Bring that gestalt into the sanctuary, for example, not specifically to the pulpit where a level of decorum and formality is both expected and, for the most part, practiced but into the pews. If there were an instrument analogous to a Geiger-counter, that could detect, and then record, and then play back the incidence of gossip among those seated weekly in church pews (regardless of denomination), the inventor of such an instrument would either be rich or bankrupt…depending on whether those engaged in the centuries-long invective could retain their anonymity or not. There is a ubiquitous and inexhaustible reservoir of human energy that seems to find a welcome if not magnetic receptor/expressor in people whose lives are somehow dependent on their spiritual experience on Sunday morning. That energy is seeded and impelled by an over-weening need (?), desire (?), compulsion (?) to tattle, and to criticize, and to shame others, the details of whose lives too often become ‘public’ at least to those compulsively engaged in mining such details.

This deeply culturally embedded dynamic, naturally attracts some, while it also repels others. And the latter group tend to become “mute” in and when such gossip is being bandied about. This pattern applies primarily to the minutiae of individual lives, and while it has the potential of empathy and compassion when legitimate illness or even death impacts a church family, it also has the equally potent and negative impact on clergy, and on the lives of those considered “heathen” or ‘sinful’ or ‘evil’ and these categories are themselves determined individually, often reliant on the stereotypes of the social culture. Sexuality, alcohol dependence, financial strife, job loss, divorce, and for decades, gayness were typically targeted issues, and the faces and persons of deviance served as the diet for an over-needy appetite for derision.

And then, on the subject of how a town is dealing with a rise in adolescent suicide, drug dependence, school-drop-outs, racism sexism, ageism, and all of the many faces of both superiority and inferiority, (colonialism and the abuse of power), or how the province or state is policing minorities, or how the nation is tending toward fascism, oligarchy, nihilism, the church community is for the most part, silent. The power of its voice, it seems, has been gagged by the willful negligence of both its leaders and its parishioners. The honour, respectability, dignity and even truth that has the potential to impact the lives of both parishioners (through detailed, and open conflict resolution) both between hierarchy and clergy, and between and among parishioners themselves, is too often left to the private one-on-one sessions, in which the power of one over the other reigns, without appeal, or even re-consideration.
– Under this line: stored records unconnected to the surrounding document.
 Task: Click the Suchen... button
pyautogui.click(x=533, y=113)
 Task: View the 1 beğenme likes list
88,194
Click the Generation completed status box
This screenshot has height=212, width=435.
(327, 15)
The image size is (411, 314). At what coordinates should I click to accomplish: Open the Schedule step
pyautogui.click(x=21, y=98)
The culture, including the political landscape, is thereby robbed of the very moderate and needed voices of those who seek reconciliation, resolution and the amelioration of conflict, (except for the fanatically and compulsively motivated anti-abortion activists, and more recently the equally rabid gun-rights activists). The competing polarities of “political correctness” and excessive and potentially anarchic excesses are likely to continue to play themselves out, so long as the moderate, intelligent, modest, and penetratingly relevant voices of those who pursue their own spiritual pilgrimage (in all faith communities) without engaging in the life of the body politic.

The binary, either or, just like the Manichean black/white, is not a pattern of language that can or will lead a culture to the more nebulous, and more nuanced and more insightful fine print of how we might come together for the greater consideration of the public good. And, the millions of missing voices, all of them balanced, insightful, sensitive and mature, will find the public arena distasteful so long as the extremes are screaming or mute.